> _Requirement_: Reproduce the material word for word, from the line containing "Click the north compass symbol by scale" through the line containing "Screen dimensions: 845x684 tap(372, 210)", and omit the pictures.

> _Entries shown_:
--- Start ---

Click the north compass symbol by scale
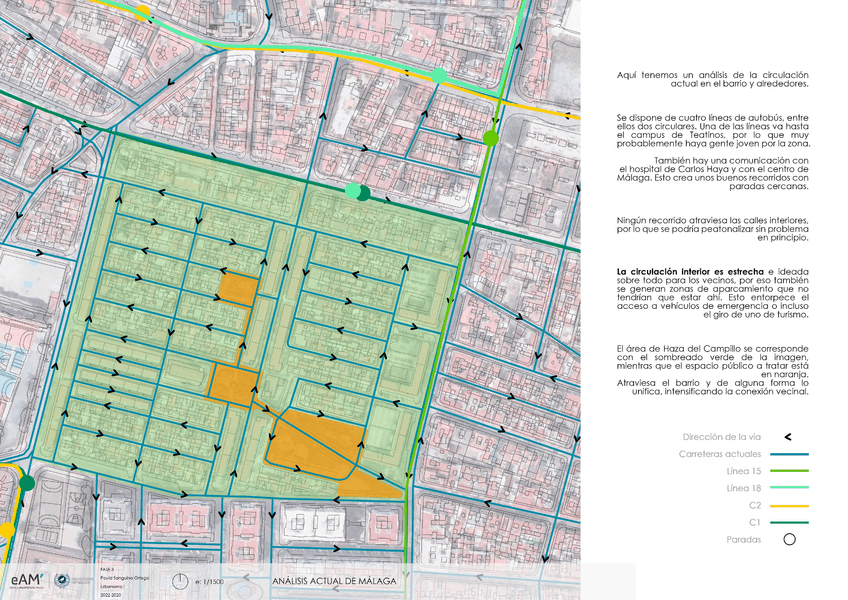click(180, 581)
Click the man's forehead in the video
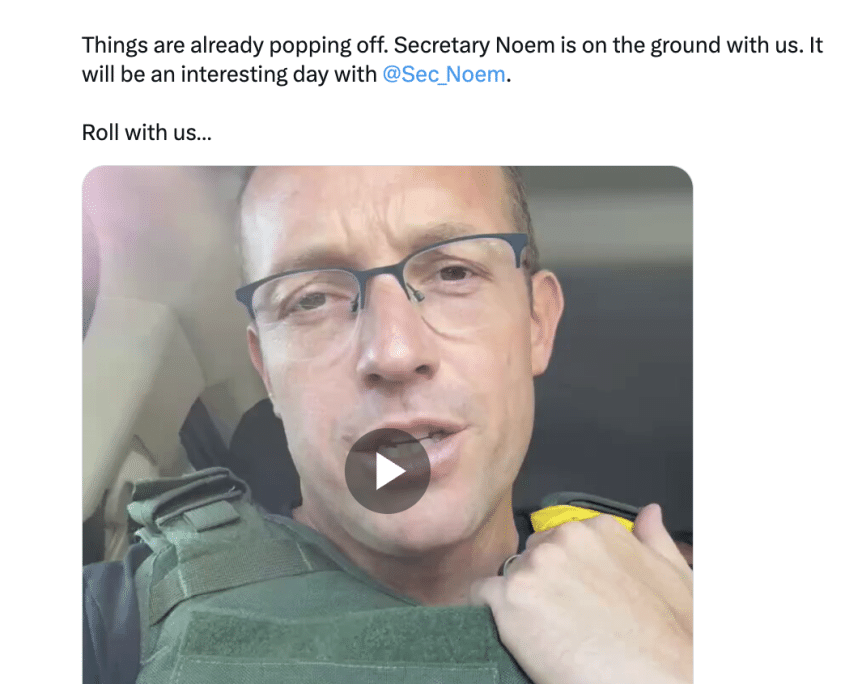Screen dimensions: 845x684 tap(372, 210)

--- End ---
--- Start ---

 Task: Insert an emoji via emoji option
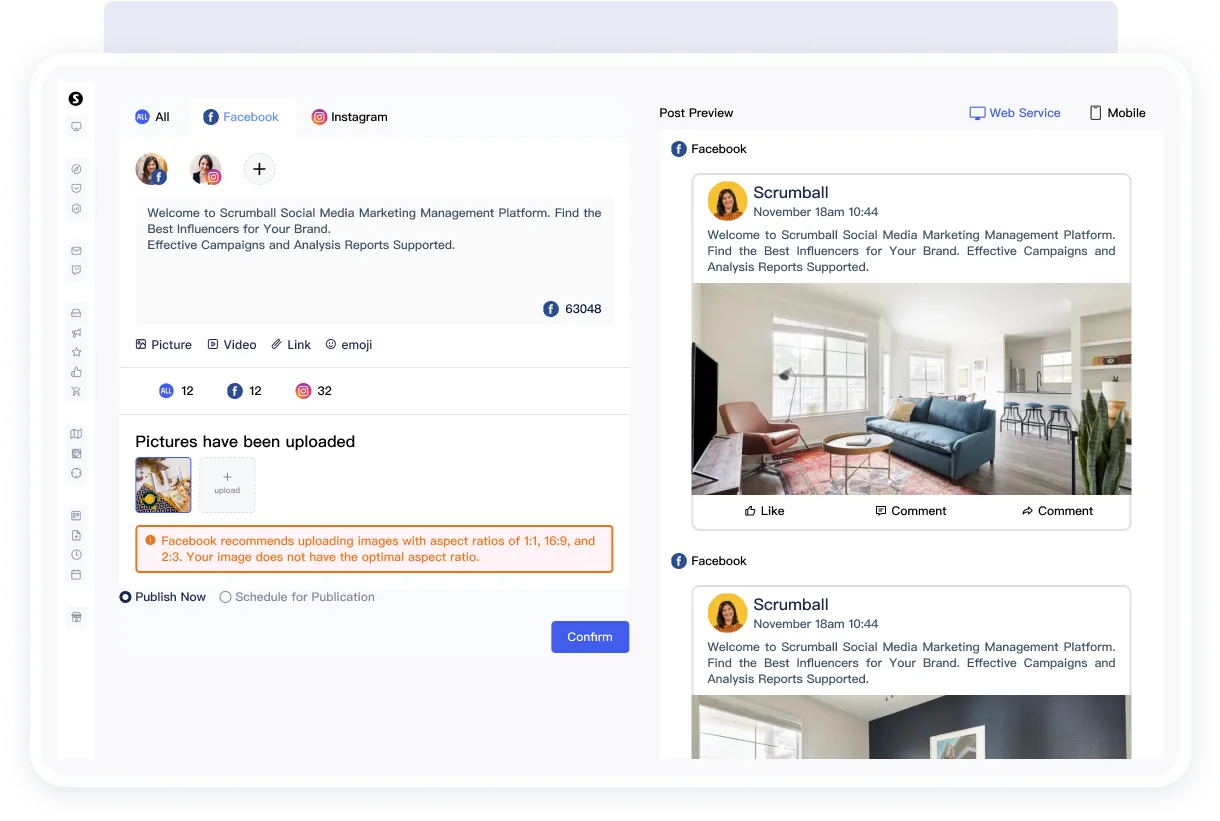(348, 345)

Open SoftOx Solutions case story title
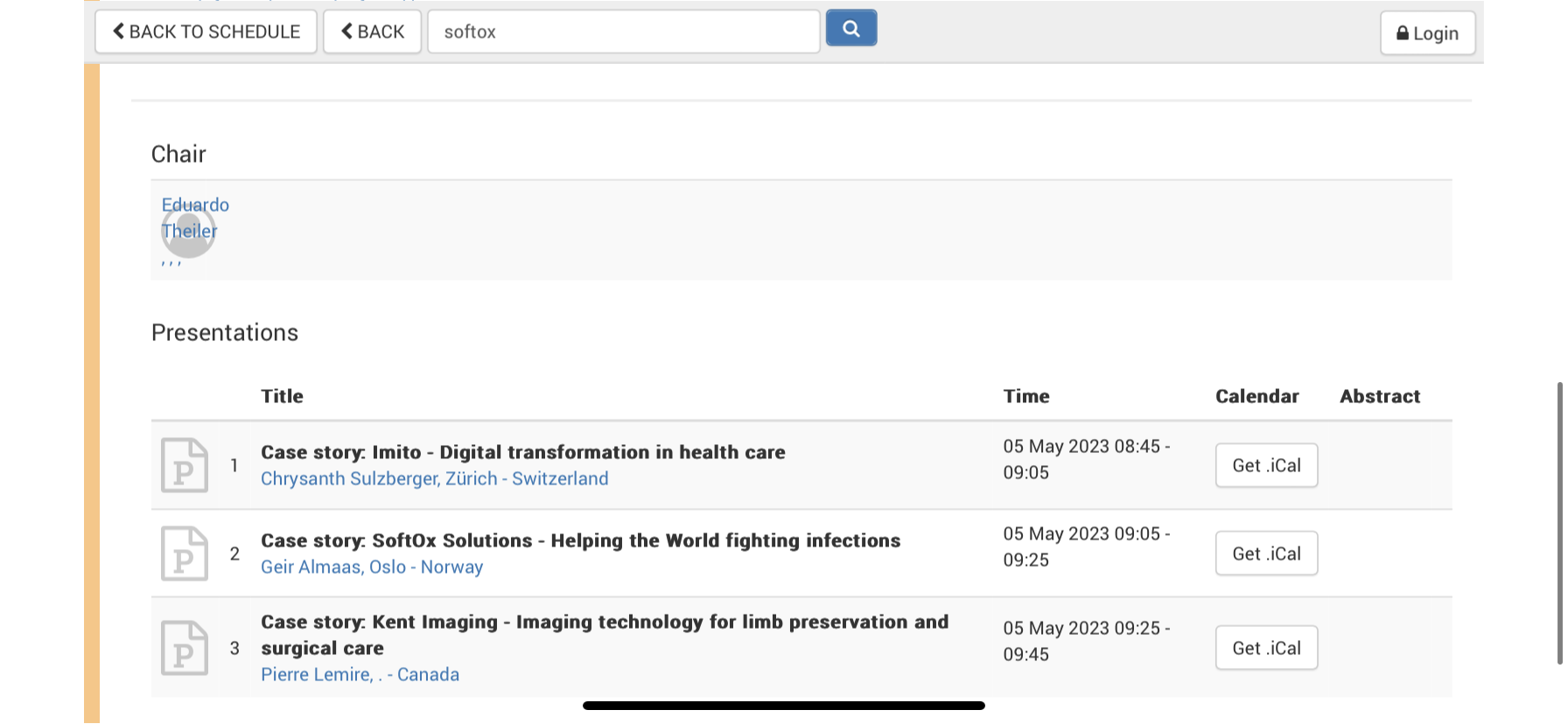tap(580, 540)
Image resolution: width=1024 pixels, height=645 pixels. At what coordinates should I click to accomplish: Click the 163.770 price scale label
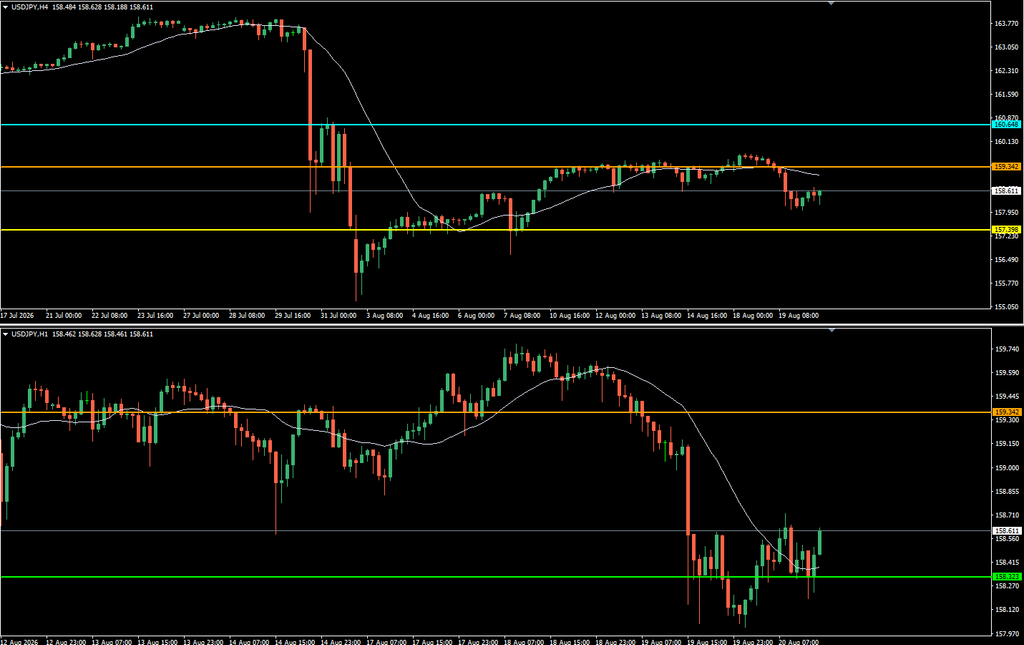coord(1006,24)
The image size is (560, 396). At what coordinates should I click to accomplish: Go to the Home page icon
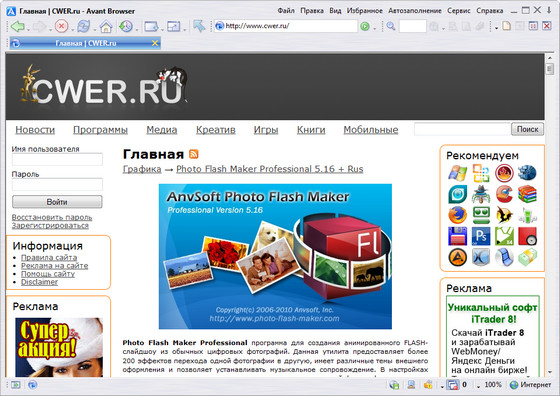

--- End ---
--- Start ---

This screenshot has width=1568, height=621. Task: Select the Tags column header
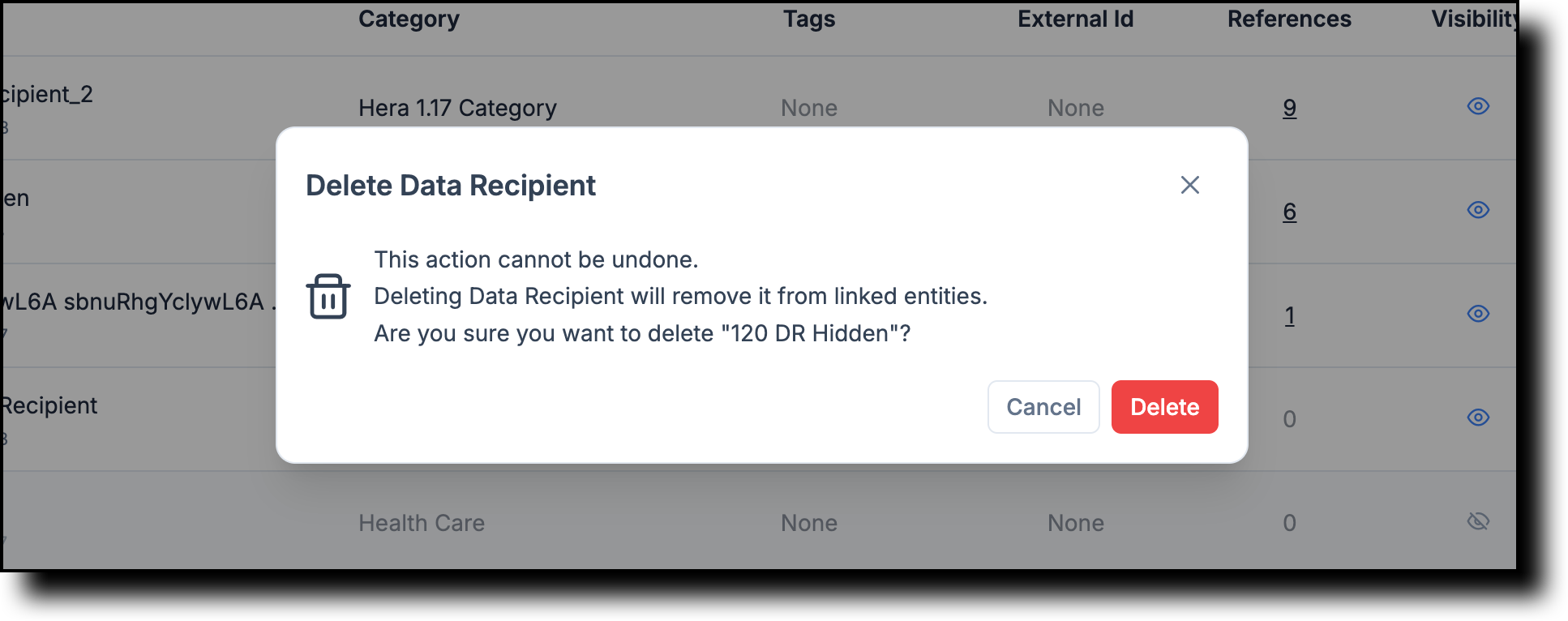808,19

--- End ---

> _Response below_:
Click the north compass symbol by scale
click(180, 581)
Click the man's forehead in the video
Screen dimensions: 845x684 tap(372, 210)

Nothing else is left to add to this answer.